Now the dilemma: our supply side is millions of low-educated, unskilled youth. The demand side requires millions of skilled workers that Pakistan needs as fuel to fire its economic aspirations. We are not ready. The emerging scenarios will be i) businesses will be looking for skilled staff but will not find them, ii) hundreds of thousands of unskilled youth will be unemployed with no options for employment, iii) it will be uneconomical for the industry to train millions of unskilled youth at its expense, iv) the existing public-sector run technical and vocational infrastructure is woefully inadequate and antiquated to deliver the skills needed. We need to get out of this conundrum and fast.

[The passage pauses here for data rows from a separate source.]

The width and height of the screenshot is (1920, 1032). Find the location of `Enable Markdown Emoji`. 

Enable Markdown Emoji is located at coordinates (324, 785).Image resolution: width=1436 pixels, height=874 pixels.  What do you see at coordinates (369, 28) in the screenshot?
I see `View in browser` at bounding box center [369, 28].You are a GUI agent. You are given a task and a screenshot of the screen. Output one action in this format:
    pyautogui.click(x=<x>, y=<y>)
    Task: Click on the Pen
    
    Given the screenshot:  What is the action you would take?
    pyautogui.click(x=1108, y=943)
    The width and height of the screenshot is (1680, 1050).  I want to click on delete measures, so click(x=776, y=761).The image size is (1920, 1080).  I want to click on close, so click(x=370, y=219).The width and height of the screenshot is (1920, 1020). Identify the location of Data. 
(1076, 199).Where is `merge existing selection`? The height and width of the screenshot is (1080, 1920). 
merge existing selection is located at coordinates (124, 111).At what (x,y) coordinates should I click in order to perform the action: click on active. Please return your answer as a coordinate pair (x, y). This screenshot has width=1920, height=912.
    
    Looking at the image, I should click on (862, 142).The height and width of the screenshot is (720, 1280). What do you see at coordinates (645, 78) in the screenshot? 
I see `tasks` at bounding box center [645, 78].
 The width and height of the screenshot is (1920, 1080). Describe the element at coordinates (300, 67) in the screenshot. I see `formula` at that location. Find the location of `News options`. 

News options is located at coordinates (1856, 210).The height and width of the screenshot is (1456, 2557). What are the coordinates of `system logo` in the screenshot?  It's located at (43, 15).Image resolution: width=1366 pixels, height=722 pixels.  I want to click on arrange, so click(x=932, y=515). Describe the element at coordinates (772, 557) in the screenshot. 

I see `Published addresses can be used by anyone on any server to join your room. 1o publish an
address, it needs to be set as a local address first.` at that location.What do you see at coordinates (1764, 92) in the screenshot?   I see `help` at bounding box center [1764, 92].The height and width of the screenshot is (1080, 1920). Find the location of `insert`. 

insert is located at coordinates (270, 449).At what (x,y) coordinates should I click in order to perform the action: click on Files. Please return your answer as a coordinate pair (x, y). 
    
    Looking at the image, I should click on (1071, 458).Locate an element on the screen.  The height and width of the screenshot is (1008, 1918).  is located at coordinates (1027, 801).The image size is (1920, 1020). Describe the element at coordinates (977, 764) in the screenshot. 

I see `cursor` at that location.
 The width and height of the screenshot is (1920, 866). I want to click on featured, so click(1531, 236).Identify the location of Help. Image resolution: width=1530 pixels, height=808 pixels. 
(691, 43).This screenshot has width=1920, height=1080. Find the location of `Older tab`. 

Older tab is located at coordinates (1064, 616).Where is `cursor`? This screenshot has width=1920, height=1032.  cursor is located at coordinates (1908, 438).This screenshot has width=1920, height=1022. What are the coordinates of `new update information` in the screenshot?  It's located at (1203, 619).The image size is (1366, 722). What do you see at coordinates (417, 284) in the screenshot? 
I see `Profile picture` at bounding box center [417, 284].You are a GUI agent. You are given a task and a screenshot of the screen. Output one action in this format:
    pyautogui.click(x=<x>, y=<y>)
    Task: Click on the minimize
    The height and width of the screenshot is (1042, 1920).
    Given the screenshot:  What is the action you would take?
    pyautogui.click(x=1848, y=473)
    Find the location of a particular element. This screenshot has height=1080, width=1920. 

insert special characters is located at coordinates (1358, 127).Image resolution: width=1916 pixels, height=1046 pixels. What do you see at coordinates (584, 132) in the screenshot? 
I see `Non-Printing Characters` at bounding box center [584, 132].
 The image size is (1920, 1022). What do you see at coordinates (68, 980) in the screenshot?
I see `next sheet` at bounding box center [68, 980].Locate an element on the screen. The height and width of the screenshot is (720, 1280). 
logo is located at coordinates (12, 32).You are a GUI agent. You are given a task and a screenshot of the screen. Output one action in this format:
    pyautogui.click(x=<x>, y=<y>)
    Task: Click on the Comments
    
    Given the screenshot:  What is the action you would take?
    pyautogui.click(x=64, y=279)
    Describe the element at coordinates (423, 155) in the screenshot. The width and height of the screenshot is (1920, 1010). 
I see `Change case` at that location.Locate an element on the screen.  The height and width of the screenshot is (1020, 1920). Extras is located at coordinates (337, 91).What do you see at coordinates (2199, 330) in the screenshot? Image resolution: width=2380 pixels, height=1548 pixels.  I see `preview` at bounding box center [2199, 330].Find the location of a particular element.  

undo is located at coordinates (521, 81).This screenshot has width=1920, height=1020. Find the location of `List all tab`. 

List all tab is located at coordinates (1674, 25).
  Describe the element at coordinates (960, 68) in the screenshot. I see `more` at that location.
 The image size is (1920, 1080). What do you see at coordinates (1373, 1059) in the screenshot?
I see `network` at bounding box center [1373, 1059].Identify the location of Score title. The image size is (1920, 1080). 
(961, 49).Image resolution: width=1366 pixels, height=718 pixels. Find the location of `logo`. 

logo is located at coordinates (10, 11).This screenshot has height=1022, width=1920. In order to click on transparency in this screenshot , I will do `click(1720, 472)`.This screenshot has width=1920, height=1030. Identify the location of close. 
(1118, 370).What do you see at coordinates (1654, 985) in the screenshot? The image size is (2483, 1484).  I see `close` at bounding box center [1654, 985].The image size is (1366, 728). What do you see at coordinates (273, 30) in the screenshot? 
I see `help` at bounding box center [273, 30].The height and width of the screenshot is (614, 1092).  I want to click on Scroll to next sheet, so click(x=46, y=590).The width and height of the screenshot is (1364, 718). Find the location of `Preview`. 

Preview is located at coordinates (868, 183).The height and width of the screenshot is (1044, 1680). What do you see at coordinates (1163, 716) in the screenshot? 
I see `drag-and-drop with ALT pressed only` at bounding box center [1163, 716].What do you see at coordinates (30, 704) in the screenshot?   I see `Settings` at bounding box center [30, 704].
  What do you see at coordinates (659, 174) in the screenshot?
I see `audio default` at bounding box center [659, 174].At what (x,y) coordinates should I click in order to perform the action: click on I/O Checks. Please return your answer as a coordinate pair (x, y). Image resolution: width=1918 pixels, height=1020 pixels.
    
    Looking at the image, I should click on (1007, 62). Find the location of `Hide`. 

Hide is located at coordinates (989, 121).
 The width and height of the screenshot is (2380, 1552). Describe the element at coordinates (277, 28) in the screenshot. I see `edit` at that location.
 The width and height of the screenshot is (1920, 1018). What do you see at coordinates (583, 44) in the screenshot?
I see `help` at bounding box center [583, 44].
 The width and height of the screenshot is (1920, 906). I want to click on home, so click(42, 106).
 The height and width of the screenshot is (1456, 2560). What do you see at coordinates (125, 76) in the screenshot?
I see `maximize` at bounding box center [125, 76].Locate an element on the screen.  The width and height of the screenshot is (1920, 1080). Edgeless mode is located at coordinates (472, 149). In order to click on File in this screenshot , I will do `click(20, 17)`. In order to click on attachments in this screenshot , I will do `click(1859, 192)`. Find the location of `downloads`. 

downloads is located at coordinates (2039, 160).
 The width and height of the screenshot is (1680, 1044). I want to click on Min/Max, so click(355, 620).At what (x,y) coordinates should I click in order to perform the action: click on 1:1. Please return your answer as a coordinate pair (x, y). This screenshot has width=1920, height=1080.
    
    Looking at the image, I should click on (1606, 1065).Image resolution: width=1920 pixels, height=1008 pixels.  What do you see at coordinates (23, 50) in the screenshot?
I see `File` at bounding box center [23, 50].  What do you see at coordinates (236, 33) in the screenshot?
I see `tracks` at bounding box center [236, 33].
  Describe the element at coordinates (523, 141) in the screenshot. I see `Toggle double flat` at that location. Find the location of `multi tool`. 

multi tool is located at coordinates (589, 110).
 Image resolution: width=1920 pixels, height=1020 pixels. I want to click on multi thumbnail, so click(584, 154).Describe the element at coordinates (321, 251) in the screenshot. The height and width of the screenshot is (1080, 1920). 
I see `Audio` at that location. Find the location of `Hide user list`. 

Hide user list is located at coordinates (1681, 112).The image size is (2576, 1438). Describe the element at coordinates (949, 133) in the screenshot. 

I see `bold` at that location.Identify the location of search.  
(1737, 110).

Urgent and radical reforms are needed to fix our technical and vocational education and training (TVET) system. It isn’t rocket science. We have plenty of case studies to learn from, starting with the gold standard systems of Germany and Australia to Singapore, China, India, Philippines, Malaysia and many others. Firstly, the private sector must be incentivized to enter the TVET sector and invest in opening skills training institutes across Pakistan. The federal and provincial governments will never have the resources to make the capital investments needed to make TVET institutes pervasive across the country. Secondly, industry should receive fiscal concessions for investing in skills development. This investment can come in the form of establishment of industry specific institutes or funding the training of youth in TVET sector institutes. Industry engagement is vital because industry employs the youth. Its oversight will ensure that trainings are offered for which there are jobs in the market and the content of the training is in line with the industry needs. More than 60 countries impose payroll tax on companies ranging from 0.5-3%. Others make training investments by companies’ tax deductible. Thirdly, government funding of skills development must be linked to results rather than inputs. The current funding model invests in buildings and other fixed costs regardless of the relevance, efficiency and utilization levels of operations. Governments should only pay against key results, including capacity-to-enrollment ratio, enrollment-to-completion ratio and completion-to-income generation ratio. Fourthly, the structure of the TVET sector needs major overhauling and remodeling. Most federal and provincial government agencies overlap and duplicate functions of standards-setting, certification, testing and registration. Their governance, structures, systems and resource capacities are outdated and cannot guide us in our new skills development journey. Lastly, the higher education system needs to be more selective in terms of its standards and criteria. Most of the youth needs to be guided into the TVET system so Pakistan can produce more technicians to keep our economic machine running. TVET system, however, must have pathways to higher education for the more ambitious young people.
We must declare a national emergency on skills development.
The writer is Jawad Khan, Chief Executive Officer of Punjab Skills Development Fund.